David May: Walnut is a small town, fairly new as far as a town. Used to be ranch land. Rich kids moved in. When they’re bored and have money what do they do? Drugs. That was my role. Sold ‘em, used ‘em and I was the guy you came to if you needed something. Everybody smokes – bare minimum. I hated the town for a while because they saw me as a nobody. Now they see I’m still at this music shit and they are way more supportive. They saw my accomplishments on social media so now they want to support. I’ll take the support however I can get it, because now it’s genuine support. Needless to say, I lived in Walnut but it was too boring for my tastes and I found plenty of trouble to get into once I got a car and I hit the surrounding cities. I got love where I came from. They educated the fuck out of me. But they need someone to bring hip hop to the city and give them something to be proud of.

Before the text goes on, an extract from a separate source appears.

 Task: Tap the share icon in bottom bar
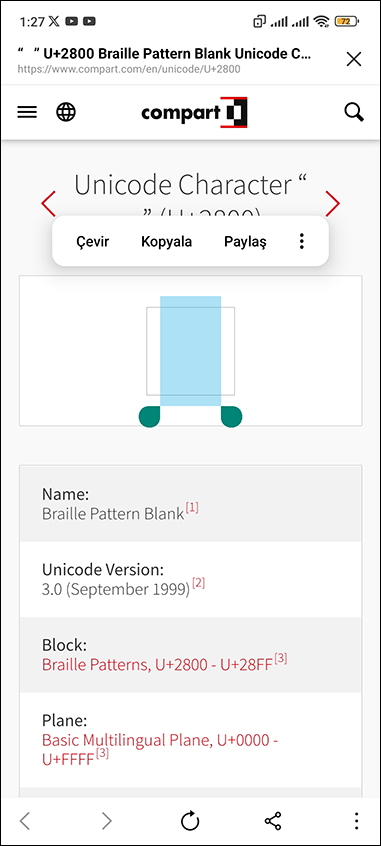[x=273, y=821]
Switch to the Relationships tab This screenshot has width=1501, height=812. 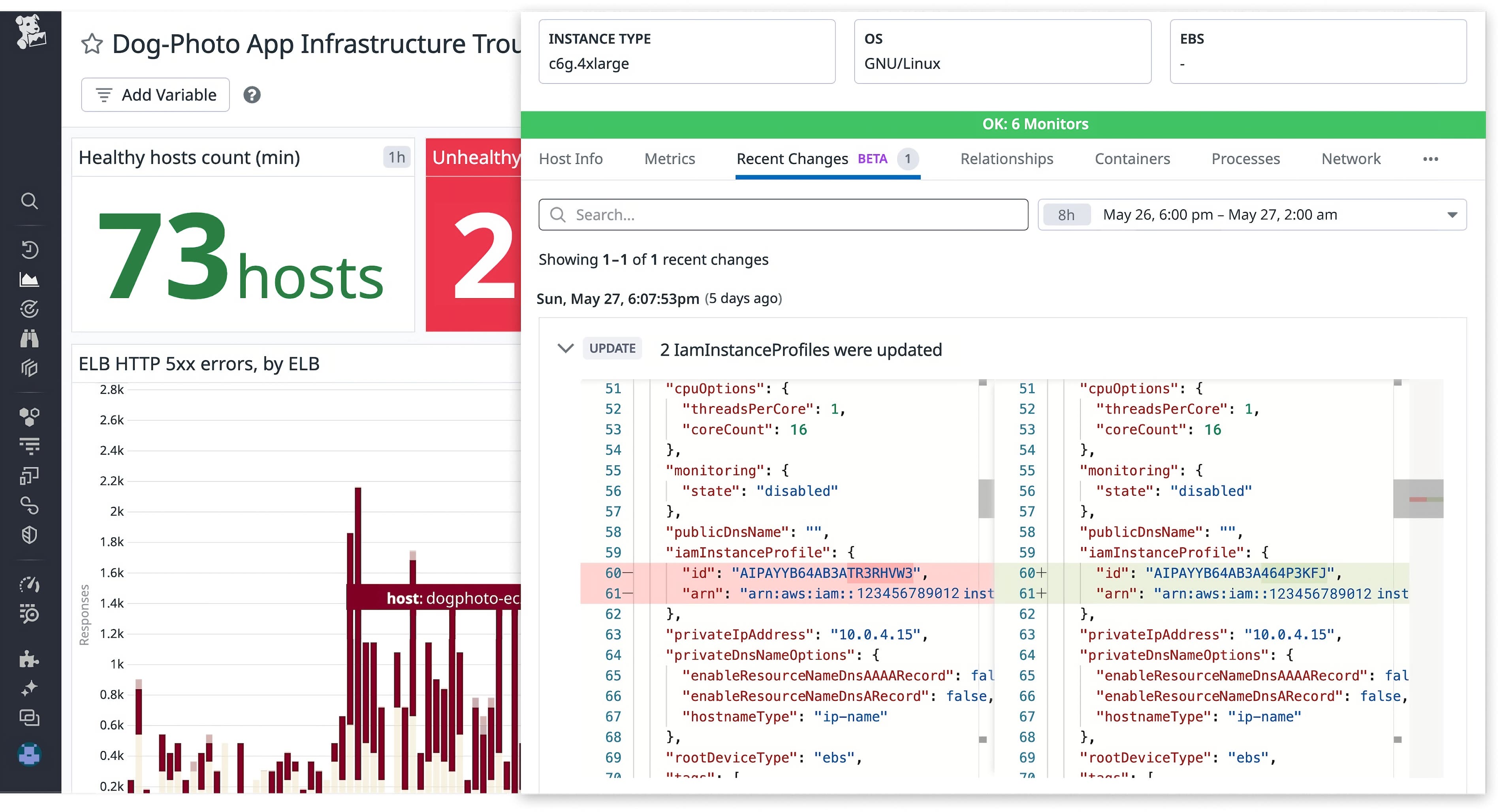(x=1006, y=159)
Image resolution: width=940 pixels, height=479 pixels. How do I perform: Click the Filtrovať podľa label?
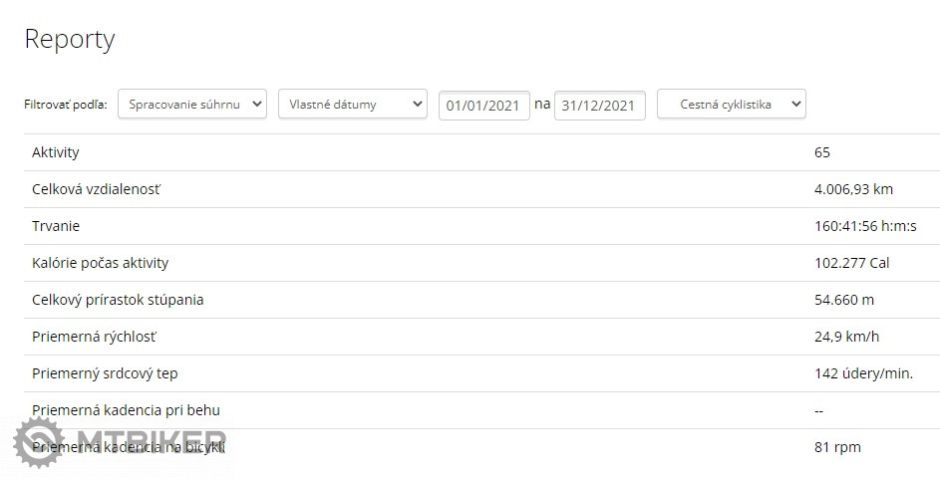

DW: How did you and Fashawn come up with “It’d Never Be Enough”? What’s the song about and how was it recorded?

DM: Fash and I go back to when I opened for Wiz in Pomona. First met him there. Over the years I’d see him more and more. Eventually I get to tag along and rap with Murs, Fash, Prof, Curtiss King, and Noa James on The Road To Paid Dues Tour. We clicked on that tour, and it didn’t stop when the tour ended. Anytime he’s in SoCal he hits my line and we share Henny, greenery, and music. One day we decided to head to my lab, and I started playing a bunch of beats Gunnah sent me. He heard it and immediately wanted to work on it. We decided to go back and forth with our bars, which is less common, and tell a story of two men who will take the world for everything. It came out so awesome cause it was two homies in a lab just flowing creatively. Here’s a cat I had been listening to for years and he’s at my lab writing a hook with me and putting a story together. It was absolutely surreal but awesome. Fash is mad down to earth. He takes care of his homies.

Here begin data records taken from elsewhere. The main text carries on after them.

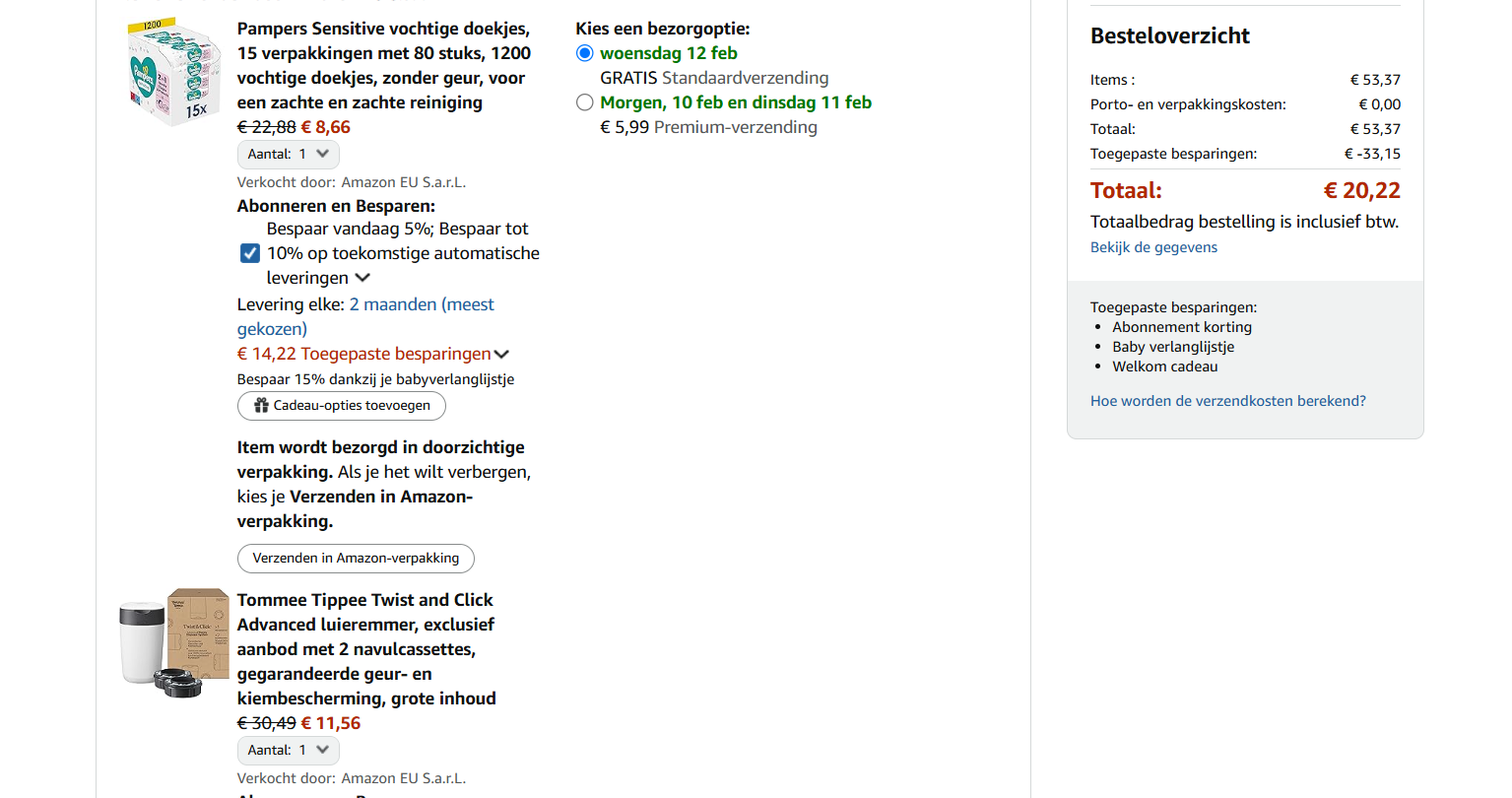Open the Bekijk de gegevens link
This screenshot has width=1512, height=798.
[x=1153, y=247]
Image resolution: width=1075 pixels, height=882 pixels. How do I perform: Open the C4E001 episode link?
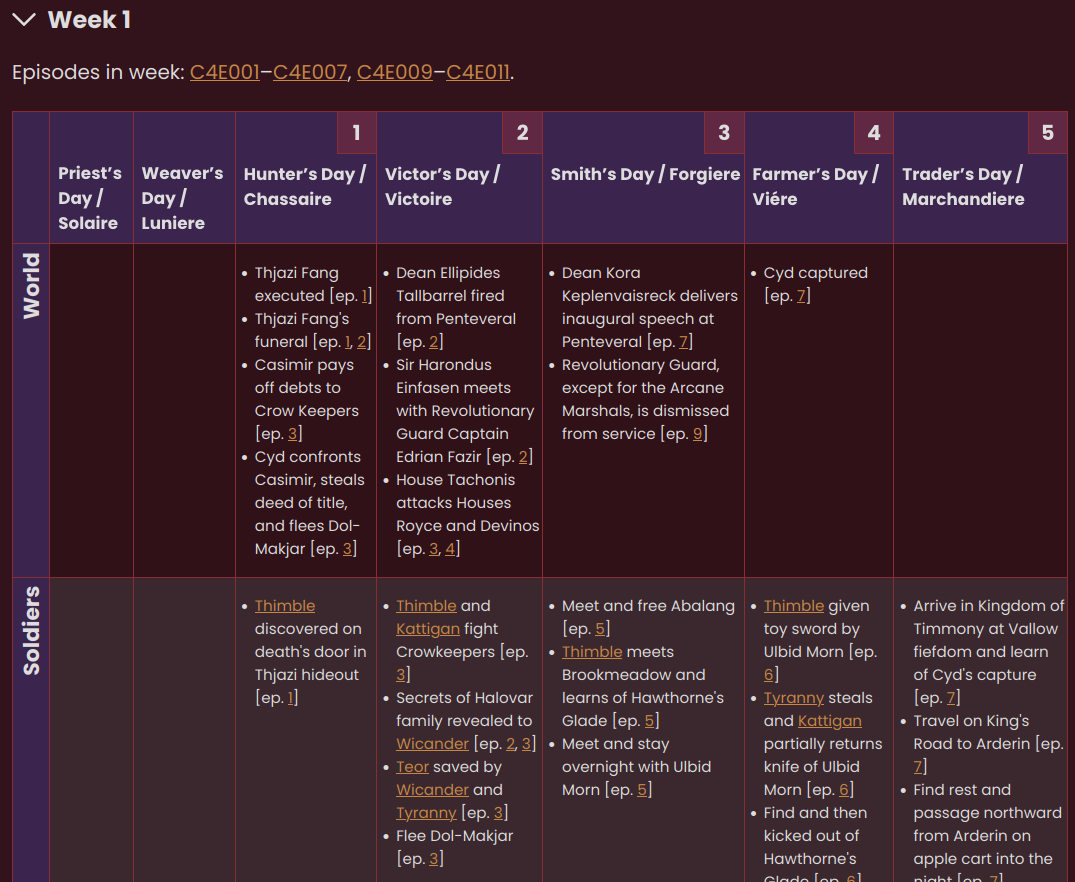pyautogui.click(x=225, y=72)
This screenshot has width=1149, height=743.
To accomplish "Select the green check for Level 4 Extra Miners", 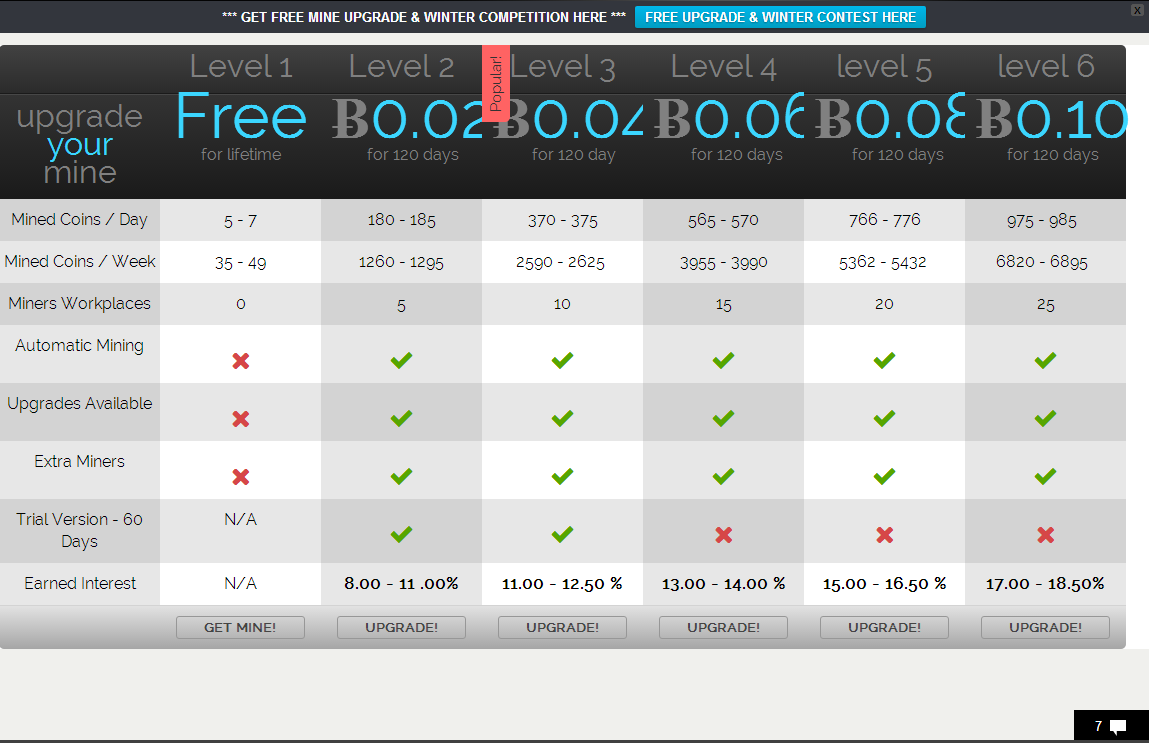I will (x=723, y=476).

DW: Who else is in OSA and what’s it all about?

DM: OSA has five rappers; myself, Damar, Waju, Phantom Thrett, and Vince Moore. We have some producers too, Gunnah is the newest addition and works the hardest. Chris Charles is another producer we have and Thrett makes beat tapes. OSA stands for One Step Ahead. It’s a lifestyle. If you’re not planning your next move or if you haven’t taken steps to put yourself in front of others you won’t reach your goals. It’s a lifestyle we chose to live by and apply to everything.

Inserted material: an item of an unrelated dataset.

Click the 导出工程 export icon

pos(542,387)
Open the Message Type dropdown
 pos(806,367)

DW: How do you think your turbulent personal history has contributed to your music style?

DM: My turbulent personal history has caused me to grow up faster, for one. I just turned 24. People think I’m 26-27 all the time. But it’s given me a greater appreciation and a new drive because you never know what could happen. I could have been a ward of the state till 18. I could have got some shitty adoptive parents. One had cancer. I raised myself almost for a few years. That’s tough. I don’t blame my dad for a disease, but a boy needs a father figure. I’d say overall it’s made me want to help people as much as I can, whether we’re sharing our sorrows or I’m helping them forget about them. I wanna change lives and society positively, but in a Tupac-esque way.

DW: What are your plans for 2015?

DM: I have one video single I’m making now and that’s my next drop. It’s called “OBE” – look out for that in March. After that I got a collab with Trizz I’m dropping. That’ll be fun. He’s my G. I think you’ll enjoy it. After that Gunnah and I are working on a new EP, about 8-10 songs. I’m working on it already. Look for it to be fun and bass-heavy, Think Video 94 pt 2 minus as many weed references. My big project is my full-length project. I have no timetable for it – maybe the fall or sooner. It’s gonna be a much more introspective and heartfelt album. I want to open up to my listeners more. I’m only working with a few producers this time. Folk, Corbin, Gunnah and maybe a fourth if it makes sense. I want something really cohesive as a project. I’m making way more songs than needed and thinning it down to the best. I have to take my career to the next level. It’s time.